Answer.

Flaky tests are tests that can pass or fail without any changes in the code due to random external factors. They undermine trust in automation and complicate CI/CD processes.

Background: The tension with flaky tests arose with the advent of mass E2E, integration, and UI tests when the stability of the environment and dependent services is not guaranteed. Initially, such failures were ignored or "manually restarted".

Problem:

Flaky tests make automated test runs unreliable.
Developers start to miss real failures, considering them false.
The time spent on maintaining tests increases and manual investigation of unstable results is required.

Solution:

Separate tracking of flaky tests. Label them (e.g., @FlakyTest) or put them in a separate category.
Automatic re-execution. In case of test failure, repeat it X times — if it doesn't fail every time, mark the test as unstable.
Analysis of instability causes: using logs, state snapshots, resource monitoring (e.g., unstable network, queues, or GC operations).
Gradual fixes: working with the testing environment, simplifying scenarios, mocking unstable dependencies.

Example code for auto-retry:

import pytest
@pytest.mark.flaky(reruns=3, reruns_delay=2)
def test_random_fail():
    ... # test code

Key features:

It is important to separate flaky tests from real failures
One should not just "retry everything" — real bugs should not be missed
The status of tests is regularly analyzed and documented, not silenced

Gotcha questions.

Are flaky tests always an infrastructure problem?

No, flaky tests can be caused by business logic errors, race conditions in the code, asynchronicity, or improper time handling.

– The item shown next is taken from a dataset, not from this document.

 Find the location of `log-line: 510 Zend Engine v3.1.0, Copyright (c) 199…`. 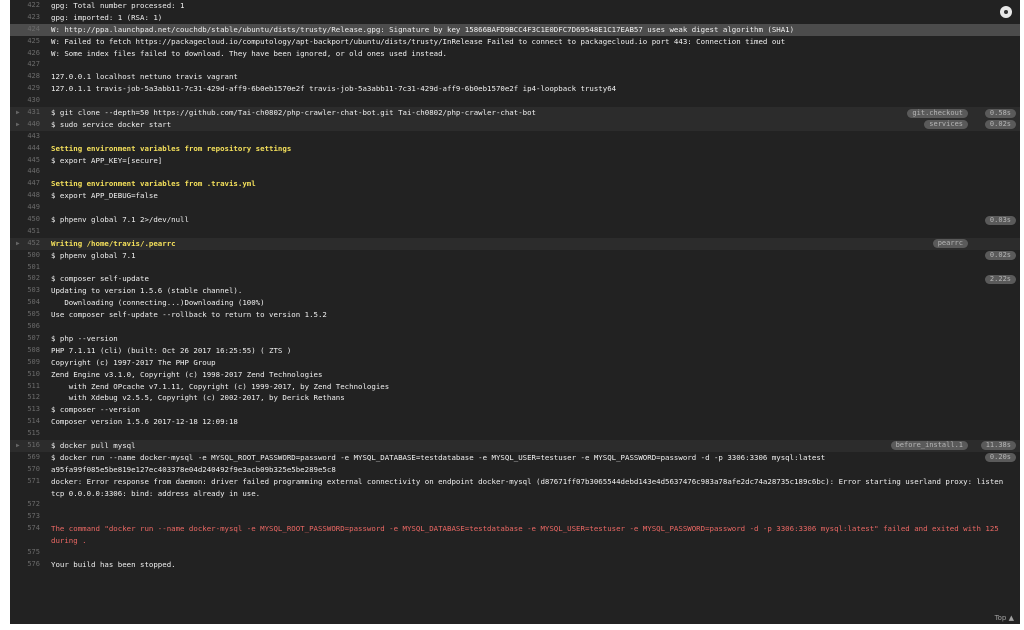

log-line: 510 Zend Engine v3.1.0, Copyright (c) 199… is located at coordinates (515, 375).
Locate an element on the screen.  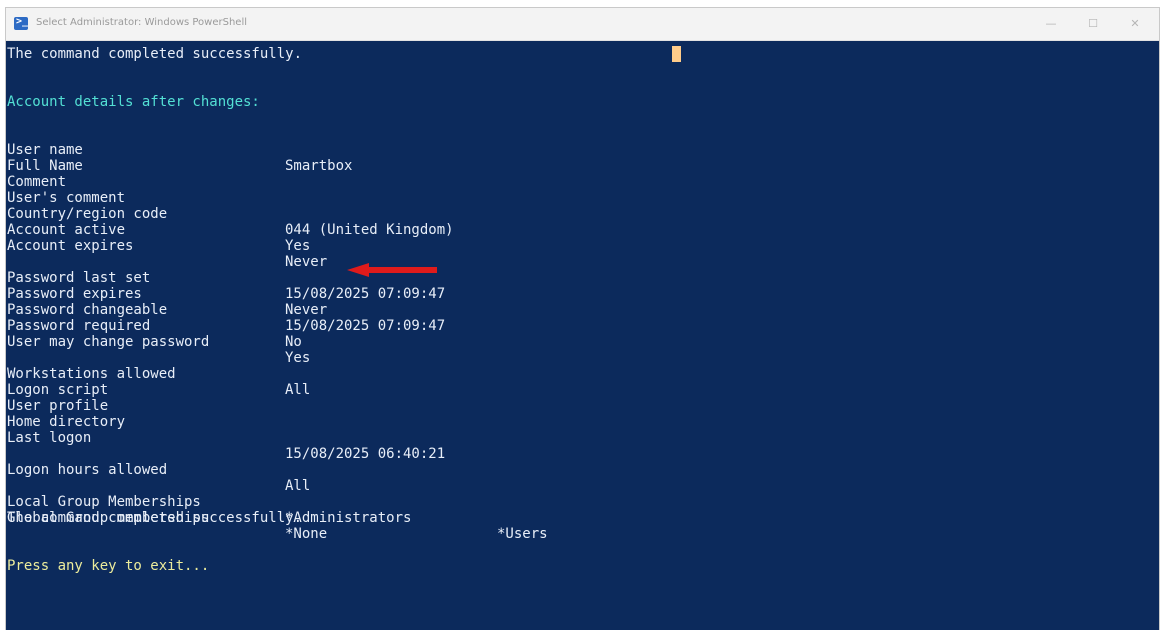
minimize-button: — is located at coordinates (1051, 24).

Is just restarting failed tests enough?

No, retries merely mask the problem. It is necessary to search for and eliminate the cause.

Should we delete all unstable tests?

No, they should be temporarily isolated and the causes fixed, rather than simply excluded forever.

Common mistakes and anti-patterns

Ignoring flaky tests, which leads to missing serious bugs.
Mass retries without analyzing causes.
Labeling important tests as flaky without taking steps to fix them.

Real-life example

Negative case

In the project, flaky tests were simply marked and left alone, considering the problem "unsolvable".

Pros:

Reduction in false "red" builds

Cons:

Real bugs go into production
Constant manual checks of results

Positive case

For each unstable test, an automatic retry and internal tracking of instability were introduced. Regular joint reviews of causes were conducted, and bugs were fixed as they accumulated.